-------- MATERIAL SHOWN --------

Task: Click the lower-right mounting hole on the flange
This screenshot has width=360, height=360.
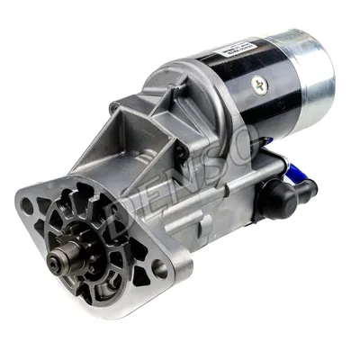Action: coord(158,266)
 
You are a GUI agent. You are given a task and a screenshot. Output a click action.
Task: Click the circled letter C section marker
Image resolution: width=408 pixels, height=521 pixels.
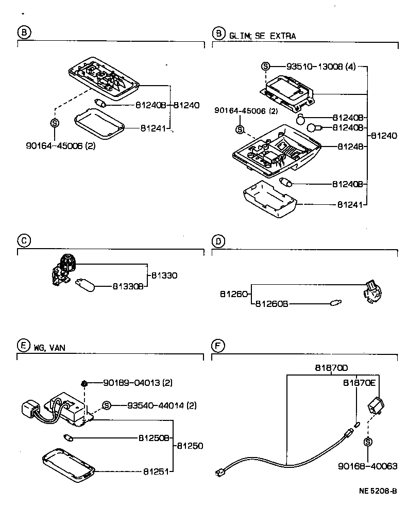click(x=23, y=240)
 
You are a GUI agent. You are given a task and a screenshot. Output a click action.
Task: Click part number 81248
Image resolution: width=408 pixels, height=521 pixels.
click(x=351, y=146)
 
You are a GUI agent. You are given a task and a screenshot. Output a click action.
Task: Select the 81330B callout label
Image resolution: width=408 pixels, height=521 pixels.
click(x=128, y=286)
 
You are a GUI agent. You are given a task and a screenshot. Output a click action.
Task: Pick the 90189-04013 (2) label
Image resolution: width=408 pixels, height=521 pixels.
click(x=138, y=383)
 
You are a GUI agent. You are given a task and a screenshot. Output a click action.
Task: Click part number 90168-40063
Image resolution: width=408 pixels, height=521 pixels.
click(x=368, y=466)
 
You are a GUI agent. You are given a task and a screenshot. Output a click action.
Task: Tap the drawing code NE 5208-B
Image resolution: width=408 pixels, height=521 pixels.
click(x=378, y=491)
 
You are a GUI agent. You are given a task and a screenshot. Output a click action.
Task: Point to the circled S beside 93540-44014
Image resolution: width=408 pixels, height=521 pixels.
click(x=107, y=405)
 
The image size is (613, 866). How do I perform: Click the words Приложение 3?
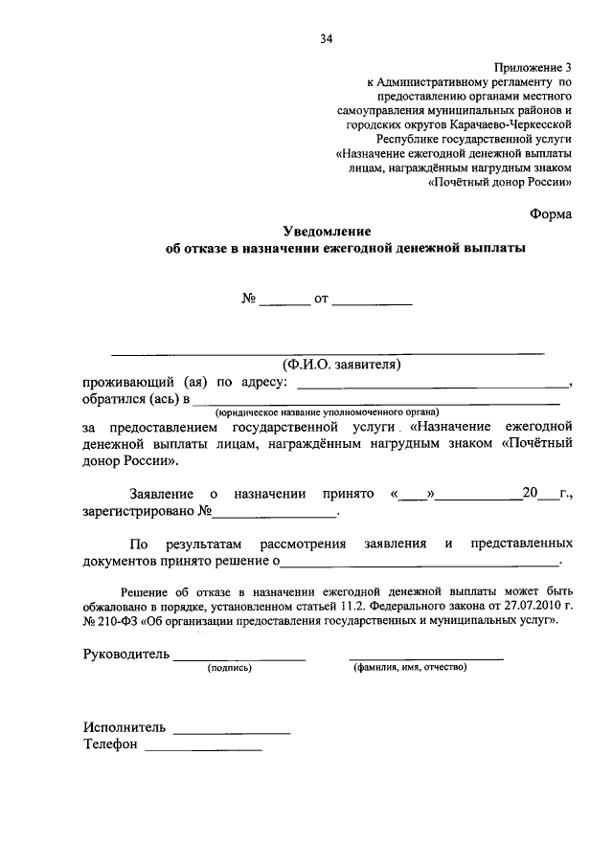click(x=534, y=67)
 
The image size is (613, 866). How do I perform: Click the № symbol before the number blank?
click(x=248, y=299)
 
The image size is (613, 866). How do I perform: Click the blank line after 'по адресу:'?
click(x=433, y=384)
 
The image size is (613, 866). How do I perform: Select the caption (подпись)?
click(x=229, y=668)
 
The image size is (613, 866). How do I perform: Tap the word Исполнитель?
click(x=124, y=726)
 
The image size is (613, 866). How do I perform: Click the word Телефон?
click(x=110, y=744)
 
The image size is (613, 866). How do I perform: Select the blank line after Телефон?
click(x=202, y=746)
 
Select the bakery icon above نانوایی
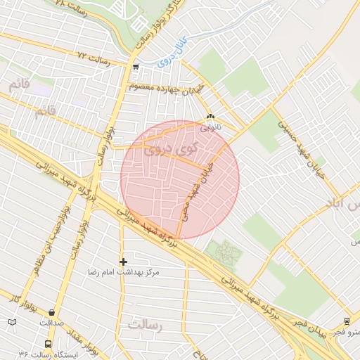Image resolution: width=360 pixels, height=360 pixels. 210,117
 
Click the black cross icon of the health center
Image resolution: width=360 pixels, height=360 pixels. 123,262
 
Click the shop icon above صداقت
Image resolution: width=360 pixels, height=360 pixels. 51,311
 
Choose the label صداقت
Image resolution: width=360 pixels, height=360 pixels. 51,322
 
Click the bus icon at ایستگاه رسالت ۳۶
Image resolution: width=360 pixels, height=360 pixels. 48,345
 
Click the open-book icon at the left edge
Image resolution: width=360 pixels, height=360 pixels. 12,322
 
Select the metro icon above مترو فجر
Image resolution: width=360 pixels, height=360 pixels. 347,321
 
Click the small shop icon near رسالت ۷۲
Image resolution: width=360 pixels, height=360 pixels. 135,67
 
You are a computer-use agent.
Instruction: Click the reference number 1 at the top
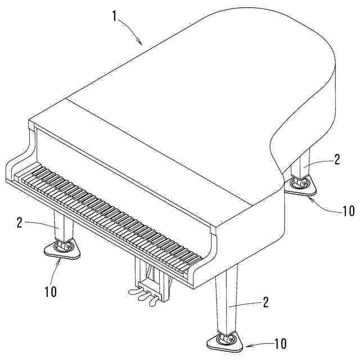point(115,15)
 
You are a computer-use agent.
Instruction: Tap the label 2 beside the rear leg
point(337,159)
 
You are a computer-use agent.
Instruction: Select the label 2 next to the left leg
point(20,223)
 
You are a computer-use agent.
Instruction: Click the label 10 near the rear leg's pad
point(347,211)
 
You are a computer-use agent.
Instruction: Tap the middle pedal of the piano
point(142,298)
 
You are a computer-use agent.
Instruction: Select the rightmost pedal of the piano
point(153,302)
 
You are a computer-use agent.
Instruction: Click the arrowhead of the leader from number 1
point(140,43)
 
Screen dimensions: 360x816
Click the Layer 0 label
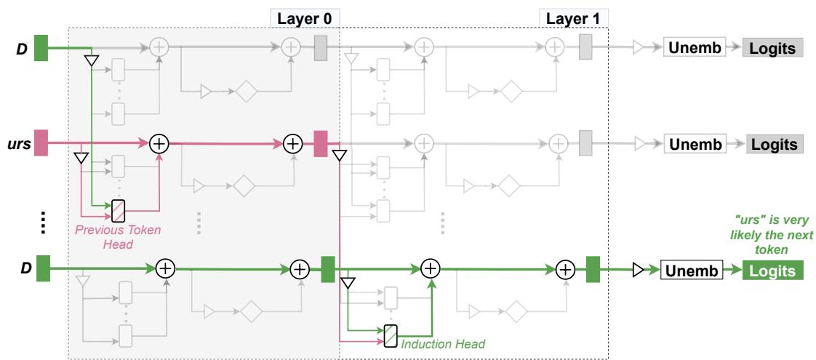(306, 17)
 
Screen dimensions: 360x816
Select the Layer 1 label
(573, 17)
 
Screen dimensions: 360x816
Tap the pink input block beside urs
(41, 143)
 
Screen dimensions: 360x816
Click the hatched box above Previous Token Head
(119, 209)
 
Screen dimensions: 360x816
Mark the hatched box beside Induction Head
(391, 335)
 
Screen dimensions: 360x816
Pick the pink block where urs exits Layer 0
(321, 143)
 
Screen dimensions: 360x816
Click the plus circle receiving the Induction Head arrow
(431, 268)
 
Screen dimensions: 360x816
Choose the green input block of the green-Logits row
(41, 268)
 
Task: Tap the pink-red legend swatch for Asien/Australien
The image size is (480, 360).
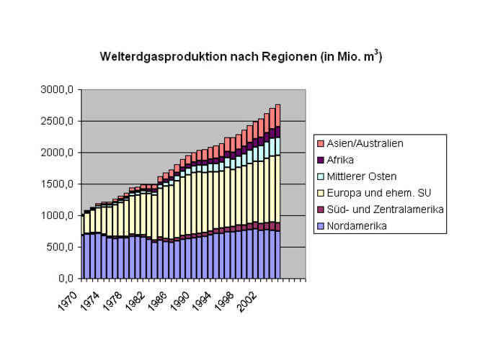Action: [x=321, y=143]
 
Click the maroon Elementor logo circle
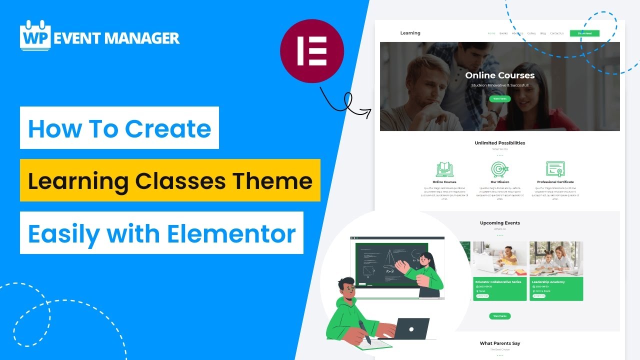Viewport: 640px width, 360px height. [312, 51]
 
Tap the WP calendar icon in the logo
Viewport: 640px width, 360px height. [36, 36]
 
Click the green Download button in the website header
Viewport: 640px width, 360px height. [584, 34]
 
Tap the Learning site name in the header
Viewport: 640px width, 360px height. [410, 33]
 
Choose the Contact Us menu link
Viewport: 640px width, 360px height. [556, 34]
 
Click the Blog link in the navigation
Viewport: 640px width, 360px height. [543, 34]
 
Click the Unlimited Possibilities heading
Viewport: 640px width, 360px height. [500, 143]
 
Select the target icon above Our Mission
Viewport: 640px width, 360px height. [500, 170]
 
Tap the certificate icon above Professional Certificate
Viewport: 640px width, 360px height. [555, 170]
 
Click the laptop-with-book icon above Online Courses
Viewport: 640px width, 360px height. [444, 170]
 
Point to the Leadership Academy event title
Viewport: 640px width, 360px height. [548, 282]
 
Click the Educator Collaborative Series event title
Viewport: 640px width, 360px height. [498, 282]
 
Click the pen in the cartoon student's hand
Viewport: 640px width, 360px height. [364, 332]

--------
-------- MATERIAL SHOWN --------

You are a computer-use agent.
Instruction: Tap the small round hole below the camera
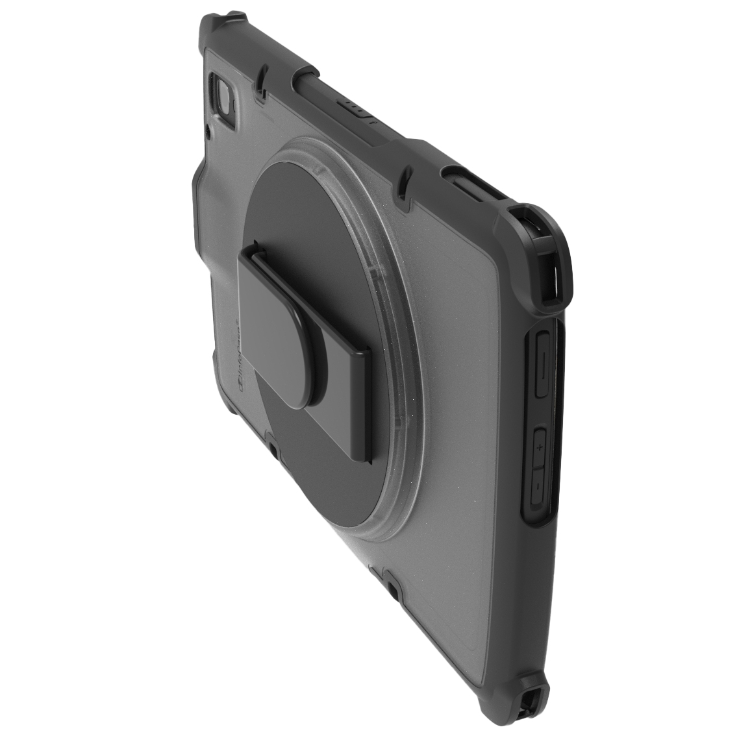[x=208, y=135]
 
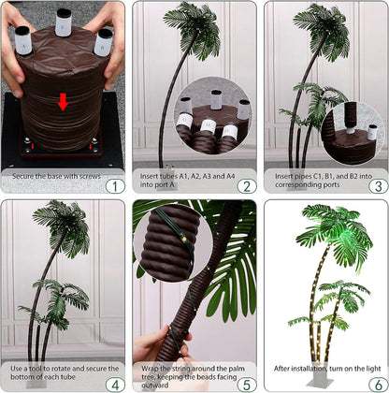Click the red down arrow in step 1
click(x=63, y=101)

--------
-------- MATERIAL SHOWN --------

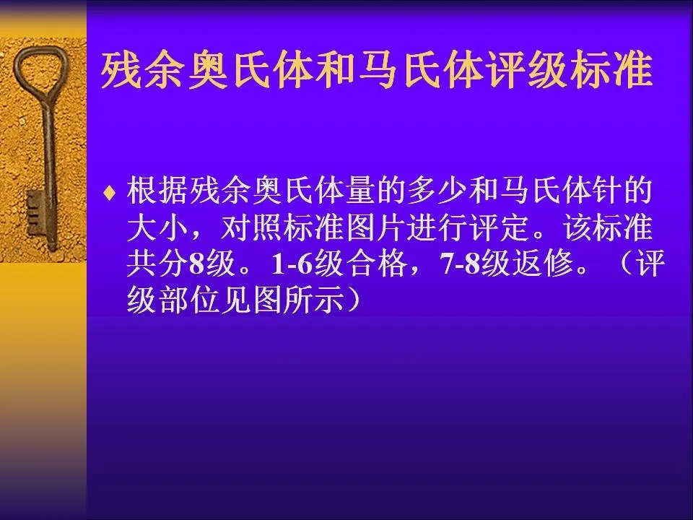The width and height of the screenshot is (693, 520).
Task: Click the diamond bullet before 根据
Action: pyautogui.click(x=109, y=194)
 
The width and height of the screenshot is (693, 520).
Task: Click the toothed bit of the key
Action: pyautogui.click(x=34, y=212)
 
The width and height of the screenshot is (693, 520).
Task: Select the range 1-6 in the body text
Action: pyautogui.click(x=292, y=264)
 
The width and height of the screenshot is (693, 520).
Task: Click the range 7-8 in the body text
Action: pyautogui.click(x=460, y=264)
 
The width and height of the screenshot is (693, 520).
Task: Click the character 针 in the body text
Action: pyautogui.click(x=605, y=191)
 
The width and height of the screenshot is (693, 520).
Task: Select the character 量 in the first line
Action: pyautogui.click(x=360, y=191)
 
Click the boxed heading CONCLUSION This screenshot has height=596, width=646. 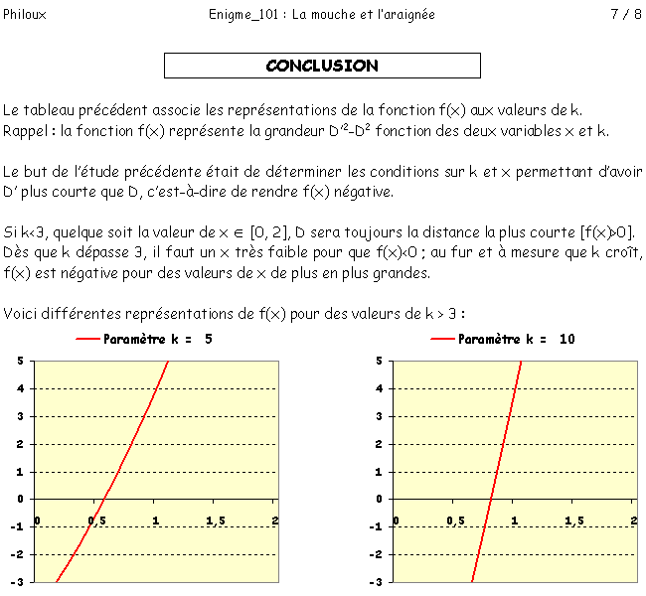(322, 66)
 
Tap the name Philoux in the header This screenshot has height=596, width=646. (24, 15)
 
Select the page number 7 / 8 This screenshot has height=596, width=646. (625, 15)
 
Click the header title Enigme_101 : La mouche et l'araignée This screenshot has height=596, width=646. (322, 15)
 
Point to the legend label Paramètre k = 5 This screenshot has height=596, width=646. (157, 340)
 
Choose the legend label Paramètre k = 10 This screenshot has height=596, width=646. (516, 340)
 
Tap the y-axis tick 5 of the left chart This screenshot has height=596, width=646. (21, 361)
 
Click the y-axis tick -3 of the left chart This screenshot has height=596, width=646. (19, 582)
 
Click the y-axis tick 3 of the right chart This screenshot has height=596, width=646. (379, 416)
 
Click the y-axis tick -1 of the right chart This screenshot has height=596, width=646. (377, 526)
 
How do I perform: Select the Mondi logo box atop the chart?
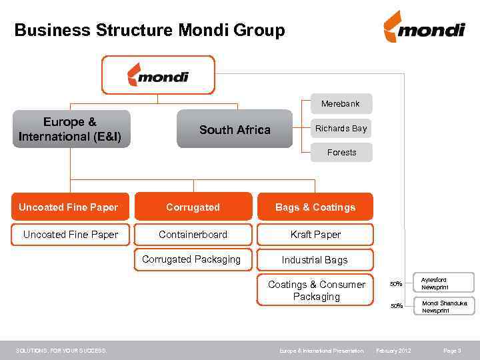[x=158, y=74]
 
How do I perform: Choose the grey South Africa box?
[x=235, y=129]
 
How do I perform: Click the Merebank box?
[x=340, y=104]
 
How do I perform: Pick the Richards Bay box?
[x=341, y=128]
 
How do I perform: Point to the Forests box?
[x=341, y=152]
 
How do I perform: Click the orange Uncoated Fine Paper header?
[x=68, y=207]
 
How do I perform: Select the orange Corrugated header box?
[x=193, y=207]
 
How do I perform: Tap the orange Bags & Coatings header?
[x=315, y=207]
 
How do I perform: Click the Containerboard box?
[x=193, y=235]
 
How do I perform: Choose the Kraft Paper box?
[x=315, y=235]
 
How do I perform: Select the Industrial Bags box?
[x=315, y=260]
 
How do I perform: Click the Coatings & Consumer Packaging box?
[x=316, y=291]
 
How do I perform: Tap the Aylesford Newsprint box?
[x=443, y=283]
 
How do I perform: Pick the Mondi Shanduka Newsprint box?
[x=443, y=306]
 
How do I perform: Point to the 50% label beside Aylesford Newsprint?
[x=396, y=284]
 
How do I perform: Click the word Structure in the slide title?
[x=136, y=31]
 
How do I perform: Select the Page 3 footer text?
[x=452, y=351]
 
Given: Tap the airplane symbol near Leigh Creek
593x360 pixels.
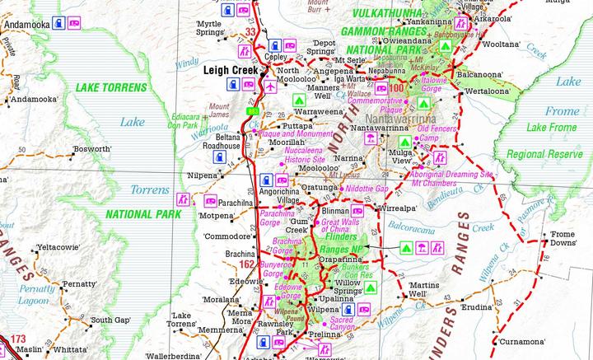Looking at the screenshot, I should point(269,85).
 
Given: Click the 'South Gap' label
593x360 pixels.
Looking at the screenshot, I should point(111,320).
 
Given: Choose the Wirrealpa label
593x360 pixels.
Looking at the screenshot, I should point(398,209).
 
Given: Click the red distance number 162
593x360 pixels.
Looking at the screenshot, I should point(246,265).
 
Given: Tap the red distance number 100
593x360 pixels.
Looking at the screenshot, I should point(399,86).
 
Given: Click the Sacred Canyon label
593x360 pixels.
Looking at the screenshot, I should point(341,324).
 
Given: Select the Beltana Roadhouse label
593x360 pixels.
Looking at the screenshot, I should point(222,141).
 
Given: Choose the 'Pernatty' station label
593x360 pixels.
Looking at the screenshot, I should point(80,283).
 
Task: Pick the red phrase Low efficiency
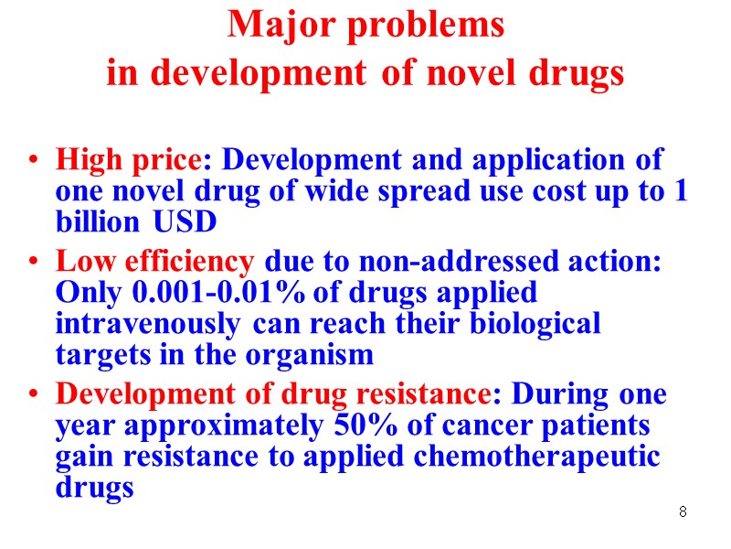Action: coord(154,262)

--------

--- DIRECTIVE ---
Rewrite the lines from the one containing "Tap the name" through the one containing "Click the header", inclusive, changing "header" to "banner" and leaving everything else unchanged.

--- EXERCISE SOLUTION ---
Tap the name Philoux in the banner This screenshot has height=596, width=646. (24, 15)
 
Select the page number 7 / 8 This screenshot has height=596, width=646. (625, 15)
 
Click the banner title Enigme_101 : La mouche et l'araignée This screenshot has height=596, width=646. (322, 15)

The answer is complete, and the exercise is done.